La musica è cambiata in Medioriente, e se qualche mese fa era ancora poco chiara quale fosse la direzione che avrebbe preso questa presidenza americana, ora si può dire che dopo la dichiarazione su Gerusalemme frutto di lunghi mesi di lavoro diplomatico con Israele e gli stati sunniti, in primis l’Arabia Saudita, Trump ha rafforzato notevolmente la posizione negoziale dello Stato ebraico, cestinando senza appello l’impostazione politica del suo predecessore, fondata su una critica costante e pregiudiziale nei confronti di Benjamin Netanyahu e delle sue politiche.

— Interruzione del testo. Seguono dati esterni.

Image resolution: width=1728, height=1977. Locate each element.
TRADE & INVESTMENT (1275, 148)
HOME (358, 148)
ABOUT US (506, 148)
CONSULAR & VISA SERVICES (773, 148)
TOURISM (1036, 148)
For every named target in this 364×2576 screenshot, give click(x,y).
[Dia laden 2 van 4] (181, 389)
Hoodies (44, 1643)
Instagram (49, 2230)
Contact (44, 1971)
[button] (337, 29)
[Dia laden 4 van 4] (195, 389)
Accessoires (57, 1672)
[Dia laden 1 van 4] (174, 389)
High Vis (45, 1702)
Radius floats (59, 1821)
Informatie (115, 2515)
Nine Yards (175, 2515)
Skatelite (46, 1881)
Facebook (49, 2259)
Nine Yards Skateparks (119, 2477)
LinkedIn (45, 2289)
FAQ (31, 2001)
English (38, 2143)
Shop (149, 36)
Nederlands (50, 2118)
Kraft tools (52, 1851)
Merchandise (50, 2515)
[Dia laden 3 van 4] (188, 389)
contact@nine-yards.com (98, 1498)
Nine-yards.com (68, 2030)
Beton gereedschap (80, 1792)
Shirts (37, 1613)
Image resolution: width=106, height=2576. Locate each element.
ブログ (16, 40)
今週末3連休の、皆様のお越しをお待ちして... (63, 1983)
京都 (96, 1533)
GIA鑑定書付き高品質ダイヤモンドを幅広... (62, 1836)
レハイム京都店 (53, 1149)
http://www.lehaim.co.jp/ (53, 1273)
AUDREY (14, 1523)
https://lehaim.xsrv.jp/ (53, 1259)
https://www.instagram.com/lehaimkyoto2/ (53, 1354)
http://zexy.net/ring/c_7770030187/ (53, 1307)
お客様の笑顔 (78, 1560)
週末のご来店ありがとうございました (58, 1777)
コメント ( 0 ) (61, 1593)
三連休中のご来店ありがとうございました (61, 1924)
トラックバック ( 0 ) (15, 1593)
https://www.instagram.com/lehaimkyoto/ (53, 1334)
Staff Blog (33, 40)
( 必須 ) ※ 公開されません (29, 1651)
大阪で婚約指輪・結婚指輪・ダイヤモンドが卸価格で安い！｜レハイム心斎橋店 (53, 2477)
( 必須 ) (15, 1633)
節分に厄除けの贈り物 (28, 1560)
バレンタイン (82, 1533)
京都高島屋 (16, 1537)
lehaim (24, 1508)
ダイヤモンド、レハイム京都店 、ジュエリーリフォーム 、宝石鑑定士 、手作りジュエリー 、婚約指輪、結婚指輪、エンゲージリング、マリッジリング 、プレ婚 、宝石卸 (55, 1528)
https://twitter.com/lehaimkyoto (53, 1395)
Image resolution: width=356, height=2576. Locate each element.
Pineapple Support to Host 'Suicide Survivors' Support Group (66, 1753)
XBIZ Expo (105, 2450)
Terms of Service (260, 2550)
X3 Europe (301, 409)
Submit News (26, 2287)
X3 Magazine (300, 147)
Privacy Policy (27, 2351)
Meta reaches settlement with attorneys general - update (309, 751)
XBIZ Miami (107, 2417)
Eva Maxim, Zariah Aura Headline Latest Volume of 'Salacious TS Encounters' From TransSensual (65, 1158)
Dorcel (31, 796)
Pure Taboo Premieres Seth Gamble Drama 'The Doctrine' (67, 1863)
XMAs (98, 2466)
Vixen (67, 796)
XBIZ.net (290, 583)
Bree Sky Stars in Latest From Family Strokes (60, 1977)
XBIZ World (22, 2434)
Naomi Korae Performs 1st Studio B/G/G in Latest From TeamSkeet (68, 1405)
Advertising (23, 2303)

La determinazione di Trump nel cambiare le carte in tavola va di pari passo con la sua manifesta indifferenza nei confronti delle reazioni della comunità internazionale, Europa in testa, sostanzialmente in sintonia per otto anni con la volontà di Obama di mettere Israele all’angolo privilegiando l’Autorità Palestinese e, al contempo, di riqualificare l’Iran, da stato canaglia a stato di cui potersi fidare. Ed è l’Iran, la principale minaccia per la sicurezza di Israele e la stabilità mediorientale, nonché per gli interessi americani e sunniti, l’obbiettivo da logorare, contenere, e idealmente abbattere del nuovo approccio politico mediorientale statunitense. Nuovo ma in realtà vecchio, o meglio, consolidato, perché fino a Obama, l’Iran, dal 1979 in poi, è sempre stato percepito come uno dei nemici principali degli Stati Uniti. Donald Trump è dunque in linea di continuità con il quadro di riferimento tradizionale della politica estera americana, forzata da un contorcimento contro natura radicale dall’amministrazione Obama, la più ideologicamente refrattaria al ruolo politicamente egemone degli Stati Uniti sulla scena mondiale.
America First significa, declinato al di fuori della sua valenza populistica ed elettorale, proprio questo, configurare la politica degli Stati Uniti sull’assetto delle proprie coordinate classicamente repubblicane, ovvero declinarsi come la principale potenza economica e militare, sufficientemente sicura di sé da risultare risoluta ed arrogante.
Le esortazioni di Trump rivolte al popolo iraniano a liberarsi dal regime teocratico che lo domina da quasi quarant’anni, insieme al suo ruvido atteggiamento nei riguardi dell’Autorità Palestinese, fanno parte dello stesso approccio pragmatico e realista, poco propenso a concedere qualcosa a chi è considerato fondamentalmente inaffidabile e dalla parte sbagliata della storia. Il linguaggio degli “hard facts” e della concretezza è da sempre il più persuasivo in Medioriente.